- _Your goal_
Copy out the full passage on acceptance and resistance during the stay-at-home order, word for word.

- _Selected passage_

/---

Yesterday, my morning mindfulness practice focused on acceptance. I left the practice feeling ready to embrace the present reality. Then, the governor of Virginia announced that in response to the rapid rise of coronavirus, mandatory stay-at-home orders would last through June 10. Although we had already been practicing stay-at-home for more than two weeks, a date eleven weeks into the future was a new tsunami wave of reality. My newly planted sapling of acceptance was uprooted.
My mother tells me that my first complete sentence was “I don’t want it.” I was sick and my poor mom was doing her best to cajole me to take the pungent cough medicine the doctor had prescribed. If there is any stronger resistance than that of a toddler, I have yet to see it. Yesterday, my reaction to new realities was exactly that of my two-year-old self: No. I don’t want it. This is unacceptable. I cannot do this. I listed all of the ways that it would be impossible. It’s too long, too hard, too unmanageable. I felt my chest and muscles tighten as if I was preparing to literally push something away. And yet, my rejection of the present did not—could not—change the reality of the present. The only thing my resistance did was amplify my suffering.
As my energy narrowed around the word “no” in response to the thing I cannot control, I was less able to be expansive, open, or creative around what I actually can control. Acceptance, as my trial-by-fire crash course is teaching me, is not about surrendering our self-efficacy. Acceptance does not ask us to lie down and give up. Acceptance says to us, “This is where you are right now. If you can embrace the present with honesty and compassion, you can find new ways to live and thrive.”
I’m not there yet. The edges of the picture of what I could make this look like are just beginning to develop. Sometimes my resistance pushes its way forward and the picture blurs again. That’s ok, I tell myself. This is hard. I allow myself to feel the resistance in my body, thank it for its desire to protect me, and then give myself permission to release it. I invite acceptance into the space that resistance tried to claim. Resistance is a limiting and small clinched fist. It cannot provide us with what we need. Acceptance is an expansive and abundant open palm. It provides us space to create anew what we need.
“My resistance amplifies my suffering. My acceptance amplifies my enlightenment.”

\---

- _Given data_

/---

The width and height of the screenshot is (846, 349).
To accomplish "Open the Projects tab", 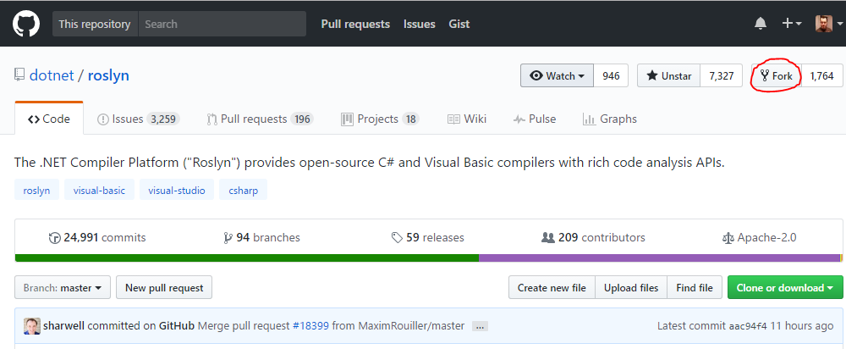I will coord(380,119).
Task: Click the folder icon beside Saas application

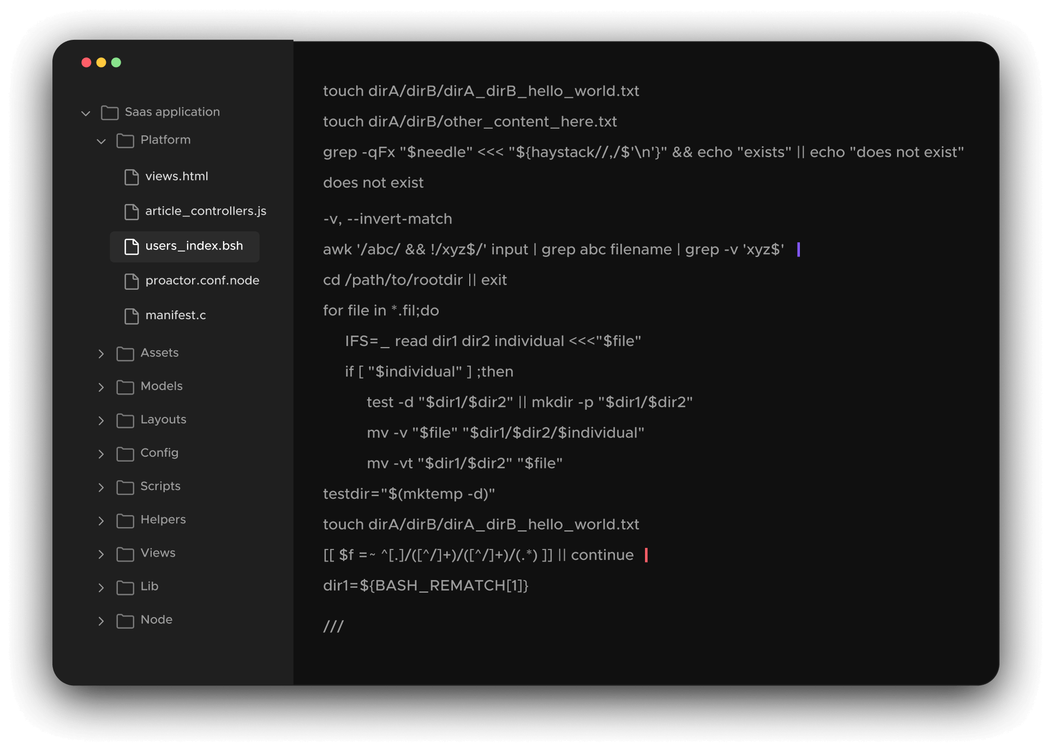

\---

- _The answer_
Yesterday, my morning mindfulness practice focused on acceptance. I left the practice feeling ready to embrace the present reality. Then, the governor of Virginia announced that in response to the rapid rise of coronavirus, mandatory stay-at-home orders would last through June 10. Although we had already been practicing stay-at-home for more than two weeks, a date eleven weeks into the future was a new tsunami wave of reality. My newly planted sapling of acceptance was uprooted.
My mother tells me that my first complete sentence was “I don’t want it.” I was sick and my poor mom was doing her best to cajole me to take the pungent cough medicine the doctor had prescribed. If there is any stronger resistance than that of a toddler, I have yet to see it. Yesterday, my reaction to new realities was exactly that of my two-year-old self: No. I don’t want it. This is unacceptable. I cannot do this. I listed all of the ways that it would be impossible. It’s too long, too hard, too unmanageable. I felt my chest and muscles tighten as if I was preparing to literally push something away. And yet, my rejection of the present did not—could not—change the reality of the present. The only thing my resistance did was amplify my suffering.
As my energy narrowed around the word “no” in response to the thing I cannot control, I was less able to be expansive, open, or creative around what I actually can control. Acceptance, as my trial-by-fire crash course is teaching me, is not about surrendering our self-efficacy. Acceptance does not ask us to lie down and give up. Acceptance says to us, “This is where you are right now. If you can embrace the present with honesty and compassion, you can find new ways to live and thrive.”
I’m not there yet. The edges of the picture of what I could make this look like are just beginning to develop. Sometimes my resistance pushes its way forward and the picture blurs again. That’s ok, I tell myself. This is hard. I allow myself to feel the resistance in my body, thank it for its desire to protect me, and then give myself permission to release it. I invite acceptance into the space that resistance tried to claim. Resistance is a limiting and small clinched fist. It cannot provide us with what we need. Acceptance is an expansive and abundant open palm. It provides us space to create anew what we need.
“My resistance amplifies my suffering. My acceptance amplifies my enlightenment.”